Why you’re Wasting Your Time in College by Not Having a Job on the Side


Originally posted onto Newsaratti.com 1/7/16


The cycle goes “Can’t get a job without experience—Can’t get experience without a job.” The vicious downward cycle presented here is relentless to job seekers and students just starting out because it’s so very true. However, the way to break the cycle is by aiming low and working your way up. Rome wasn’t built in a day.

Although there are exceptions to breaking that cycle (such as calling up that well connected Uncle of yours who can get you an interview at your dream job), the following suggestions are for those looking for a place to start.

Build That Portfolio.

The portfolio, or collection of prior experiences and/or works, is the key to landing any job. Having solid proof that you are in fact, capable of performing what you claim is what employers look at first. Building that portfolio is no easy feat, but putting in the time is worth the effort. Tangible prior accomplishments and even a small amount of experience in your chosen industry, will give you an edge over the job seeker who has an empty resume and portfolio. Something is always better than nothing.

Beware of Being Too Invested in a Part-Time Job that is Not in Your Career Path.

In college, it’s extremely tempting to pick up a job for those times when you aren’t in class or studying to simply pick up some cash. Working on campus, driving for Uber, waiting tables, these are all great ways to keep busy and fill the tank for those long drives back home to your mom’s house to do laundry.
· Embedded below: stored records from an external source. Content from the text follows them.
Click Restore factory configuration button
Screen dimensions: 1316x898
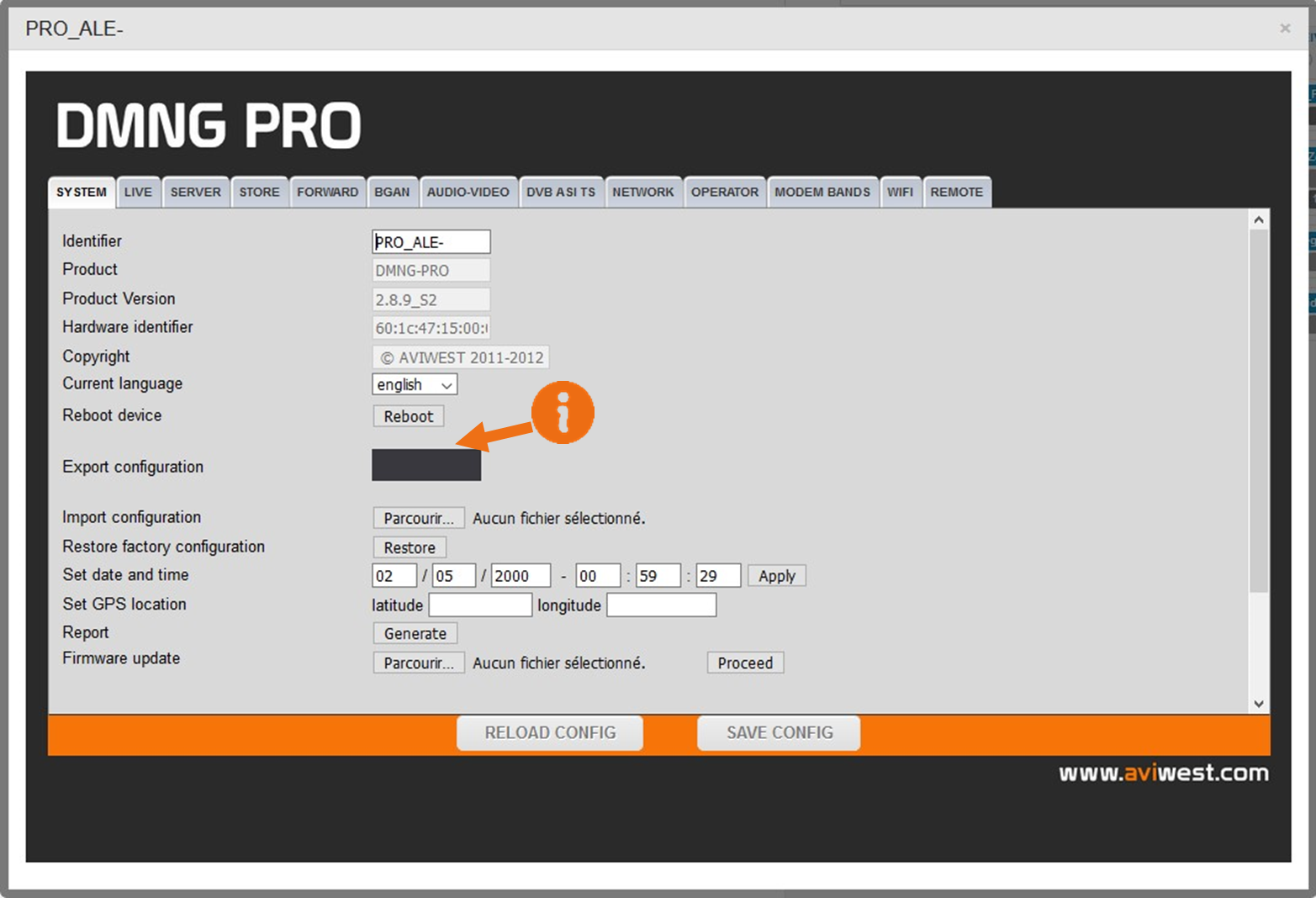[410, 547]
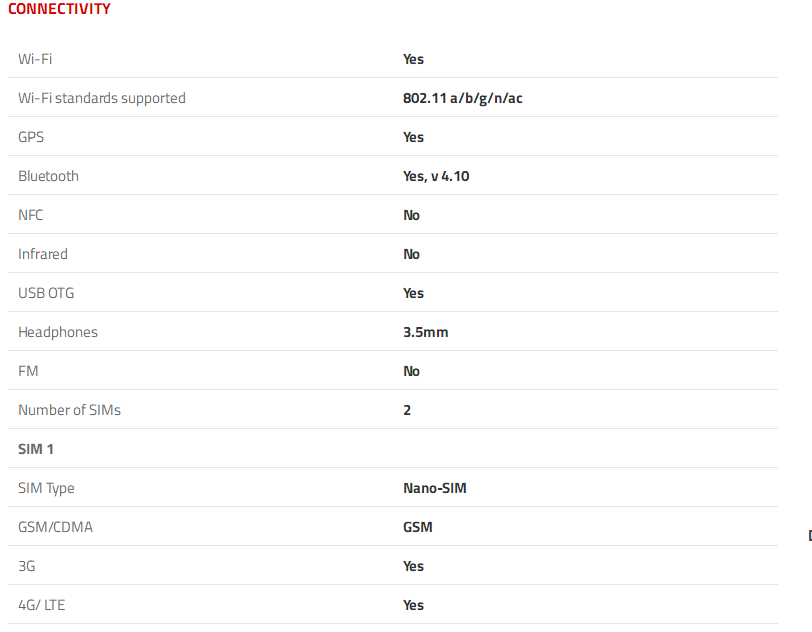Select the Bluetooth value 'Yes, v 4.10'

[x=436, y=176]
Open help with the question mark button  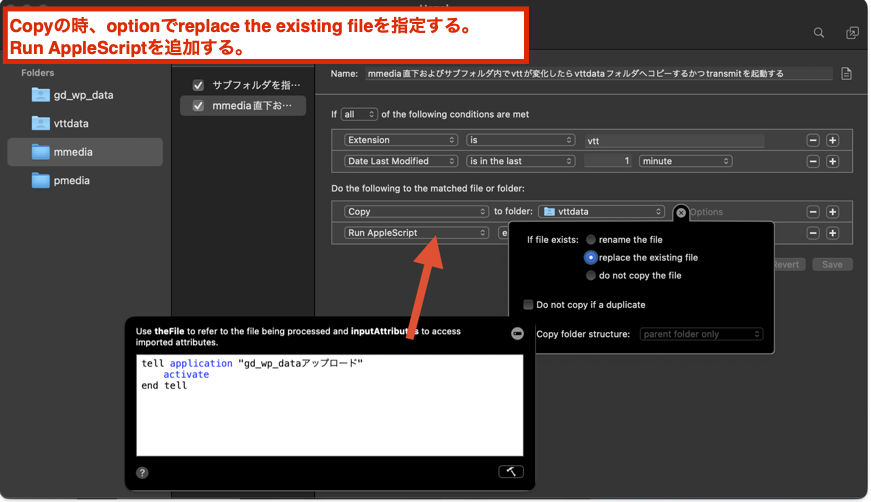(143, 473)
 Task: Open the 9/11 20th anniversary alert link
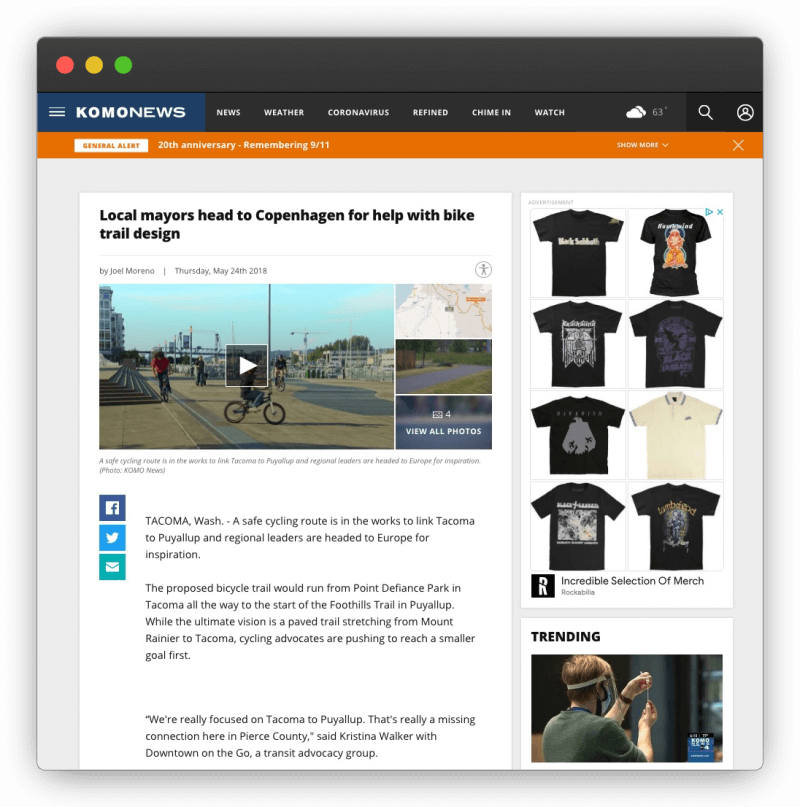[x=243, y=145]
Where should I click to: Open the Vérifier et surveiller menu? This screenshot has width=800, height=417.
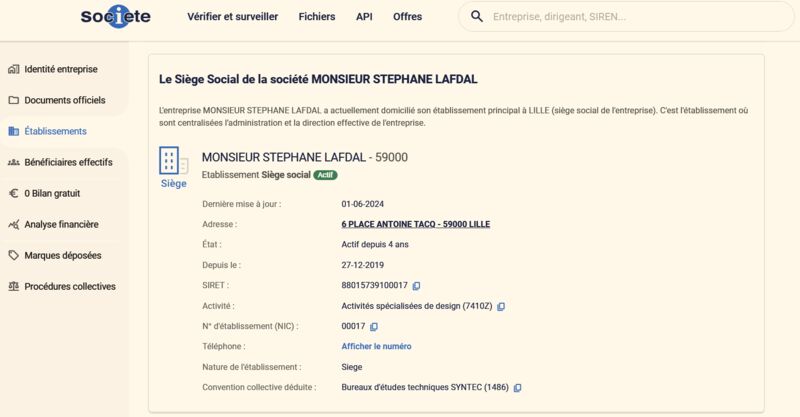pos(233,16)

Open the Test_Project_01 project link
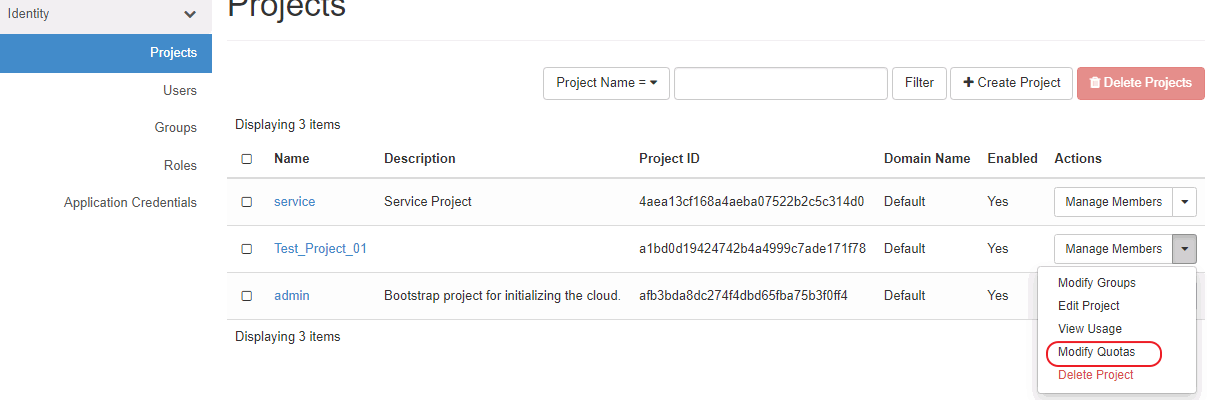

The danger here, is that the job that you picked up just to make some cash can very easily pull you in a direction that can suck you in for a lot longer than you originally planned. The money is plentiful and easy to get, but in the long run, do you really want to keep refilling coffee mugs for impatient customers for the rest of your life? Making cash is one thing, and also a great thing, but don’t let it become a trap. Complacency and security have potential to keep you from moving forward in the direction that you originally went to college for in the first place. Beware!

Consider Working for Free.

Yes, you read that correctly. When it comes to breaking into the career field of your choice, you sometimes have to pay your dues, and that means possibly working for free. This isn’t the end of the world, but to catch a break and at least get a second glimpse by employers, you’ll need to have more to your name than just a pretty face. Building up a portfolio of work is what you’ll need, and employers have a hard time saying no to free labor. Do what you must to get that portfolio filled with past works!

Internships, If You’re Lucky Enough to Land One.

Speaking of free labor, an internship is a solid way to build up experience that looks great on your resume, as well as actually giving you hands-on experience in the industry of your choice. The average internship is pretty hard to secure however, and landing a spot is at times equally as hard as landing a real honest-to-goodness job. This is where having that portfolio of prior experience that you gained by working for free will come in handy. Internships are often golden tickets to landing that future dream job, and some even pay. An internship in your chosen field is always a good idea.

Don’t Be Too Hard on Yourself When Just Starting Out.

When just starting out, you will be rejected, and you will be rejected a lot. People say you need to develop a “thick skin” when leaving home, and they couldn’t be more right. It’s going to hurt at first when you are denied entrance to anything and everything you want to try, but keep at it, because eventually someone will at least give you a second look.

Don’t Waste Valuable Time.

Companies that you would want to work for require two things: prior relevant experience, and a degree. You will get one of these two things at the end of college, but when are you planning on getting that prior experience? An opportunity that presents itself right now may not be there in the future. Why wait? Set yourself up to get what you want as soon as possible, and if a career is something you want right out of the gates of college, then starting early and putting in the time is worth the sacrifice.